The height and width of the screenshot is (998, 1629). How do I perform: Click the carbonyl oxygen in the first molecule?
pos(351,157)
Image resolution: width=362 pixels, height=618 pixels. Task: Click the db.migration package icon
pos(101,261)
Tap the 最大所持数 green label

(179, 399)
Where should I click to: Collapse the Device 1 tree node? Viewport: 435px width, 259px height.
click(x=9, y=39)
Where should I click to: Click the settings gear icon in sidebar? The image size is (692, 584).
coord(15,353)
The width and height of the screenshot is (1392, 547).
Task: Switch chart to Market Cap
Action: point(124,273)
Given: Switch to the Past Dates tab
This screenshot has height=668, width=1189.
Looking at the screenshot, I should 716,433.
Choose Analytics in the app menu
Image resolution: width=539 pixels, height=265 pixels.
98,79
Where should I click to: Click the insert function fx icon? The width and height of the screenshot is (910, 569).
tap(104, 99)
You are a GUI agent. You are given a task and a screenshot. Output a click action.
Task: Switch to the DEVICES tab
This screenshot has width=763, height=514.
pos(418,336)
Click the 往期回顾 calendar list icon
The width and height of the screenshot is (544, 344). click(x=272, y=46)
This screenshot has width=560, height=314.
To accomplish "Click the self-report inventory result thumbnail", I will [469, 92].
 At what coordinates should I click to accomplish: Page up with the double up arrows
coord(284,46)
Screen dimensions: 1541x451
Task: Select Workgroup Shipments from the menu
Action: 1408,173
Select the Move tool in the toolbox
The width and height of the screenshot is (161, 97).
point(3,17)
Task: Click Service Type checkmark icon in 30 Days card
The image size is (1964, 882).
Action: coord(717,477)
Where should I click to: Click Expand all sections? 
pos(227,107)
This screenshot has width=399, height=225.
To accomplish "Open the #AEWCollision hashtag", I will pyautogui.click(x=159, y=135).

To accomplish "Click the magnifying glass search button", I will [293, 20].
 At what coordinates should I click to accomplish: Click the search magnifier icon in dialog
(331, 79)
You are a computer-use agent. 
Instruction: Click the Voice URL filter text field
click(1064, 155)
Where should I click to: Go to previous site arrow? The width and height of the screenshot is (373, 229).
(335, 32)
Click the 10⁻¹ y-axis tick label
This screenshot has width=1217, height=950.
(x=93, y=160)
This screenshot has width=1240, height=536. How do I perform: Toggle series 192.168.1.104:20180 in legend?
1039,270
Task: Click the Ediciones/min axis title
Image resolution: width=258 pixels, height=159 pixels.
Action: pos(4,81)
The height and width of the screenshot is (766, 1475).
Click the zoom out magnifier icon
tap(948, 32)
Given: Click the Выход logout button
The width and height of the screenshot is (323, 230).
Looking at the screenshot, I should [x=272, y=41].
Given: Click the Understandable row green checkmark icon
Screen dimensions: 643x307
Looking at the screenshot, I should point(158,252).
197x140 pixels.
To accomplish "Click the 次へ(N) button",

TASK> All lines of the entries containing the string "will" must be shown in full.

RESPONSE FOR THIS EXERCISE>
To accomplish "Click the self-report inventory result thumbnail", I will [469, 92].
To accomplish "Open the #AEWCollision hashtag", I will pyautogui.click(x=159, y=135).
To accomplish "Click the magnifying glass search button", I will [293, 20].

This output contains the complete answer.